Но тотчас же ее здоровая натура запротестовала. Ей предстояло беспокойное и смутное время, Пьер хворал, каникулы Альбера подходили к концу. Сейчас нельзя, никак нельзя давать волю слабости, идти на поводу у подспудных голосов. Сперва Пьер должен выздороветь, Альбер – уехать, а Верагут – отправиться в Индию, ну а дальше посмотрим, тогда будет время пожаловаться на судьбу и выплакаться. Сейчас это бессмысленно, недопустимо, ни под каким видом.
Она переставила вазу с таволгой к окну. Прошла в спальню, смочила носовой платок одеколоном и протерла лоб, осмотрела в зеркале строгую гладкую прическу и спокойным шагом направилась на кухню, чтобы собственными руками приготовить что-нибудь для Пьера.
Затем она усадила мальчика в постели и, не обращая внимания на его протестующие жесты, строго и внимательно принялась кормить его с ложки желтком. Закончив, утерла ему рот, поцеловала в лоб, поправила постель и сказала быть паинькой и поспать.
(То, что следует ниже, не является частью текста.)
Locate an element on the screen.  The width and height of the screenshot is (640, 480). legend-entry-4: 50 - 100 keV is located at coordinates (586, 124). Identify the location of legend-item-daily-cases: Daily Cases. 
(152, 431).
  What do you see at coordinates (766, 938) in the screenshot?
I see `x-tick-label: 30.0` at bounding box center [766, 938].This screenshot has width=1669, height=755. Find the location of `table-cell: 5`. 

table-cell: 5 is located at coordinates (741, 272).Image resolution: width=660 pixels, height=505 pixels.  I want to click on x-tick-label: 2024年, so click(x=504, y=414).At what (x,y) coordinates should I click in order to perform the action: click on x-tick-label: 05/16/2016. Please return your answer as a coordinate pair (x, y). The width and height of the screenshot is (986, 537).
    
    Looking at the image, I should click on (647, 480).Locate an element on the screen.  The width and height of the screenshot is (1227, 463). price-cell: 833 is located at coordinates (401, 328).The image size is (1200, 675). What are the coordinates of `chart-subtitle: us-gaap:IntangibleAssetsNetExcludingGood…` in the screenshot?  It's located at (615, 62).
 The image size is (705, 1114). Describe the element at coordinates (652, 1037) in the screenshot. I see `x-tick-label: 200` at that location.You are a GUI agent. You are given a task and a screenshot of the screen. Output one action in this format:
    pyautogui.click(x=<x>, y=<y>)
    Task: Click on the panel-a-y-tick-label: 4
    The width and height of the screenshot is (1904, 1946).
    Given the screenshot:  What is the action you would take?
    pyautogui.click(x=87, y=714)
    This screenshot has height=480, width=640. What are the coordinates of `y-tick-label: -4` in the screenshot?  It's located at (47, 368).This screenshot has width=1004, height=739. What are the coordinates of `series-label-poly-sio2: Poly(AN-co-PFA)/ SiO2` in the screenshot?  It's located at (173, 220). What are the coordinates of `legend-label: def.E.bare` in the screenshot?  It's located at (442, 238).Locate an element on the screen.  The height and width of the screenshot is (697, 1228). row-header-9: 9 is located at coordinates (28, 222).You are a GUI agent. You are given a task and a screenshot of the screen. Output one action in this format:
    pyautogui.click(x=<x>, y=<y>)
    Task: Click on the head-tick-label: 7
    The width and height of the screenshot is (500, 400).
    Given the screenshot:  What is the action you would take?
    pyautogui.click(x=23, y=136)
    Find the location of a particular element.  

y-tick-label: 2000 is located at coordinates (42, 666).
Когда с прогулки вернулся Альбер, она провела его на веранду, где легкий летний ветерок играл в туго натянутых коричнево-белых полосатых маркизах.
– Опять приезжал доктор, – рассказала она. – У Пьера непорядок с нервами, ему требуется полный покой. Мне очень жаль, но играть на рояле в доме пока нельзя. Знаю, для тебя это огромная жертва, мальчик мой. Может быть, в такую прекрасную погоду тебе лучше съездить куда-нибудь на несколько дней, в горы или в Мюнхен? Папа, наверное, возражать не станет.
– Спасибо, маменька, очень мило с твоей стороны. Пожалуй, я съезжу куда-нибудь на денек, но не больше. Иначе ты будешь совсем одна, пока Пьер хворает. И мне теперь надо взяться за школьные задания, я ведь все это время бездельничал. Только бы Пьер поскорее поправился!
– Вот и хорошо, Альбер, молодец. Для меня сейчас и правда нелегкое время, и я рада, что ты со мной. Отношения с папой у тебя тоже улучшились, верно?
– Да, с тех пор как он решил отправиться в путешествие. Кстати, я мало его вижу, он целыми днями пишет.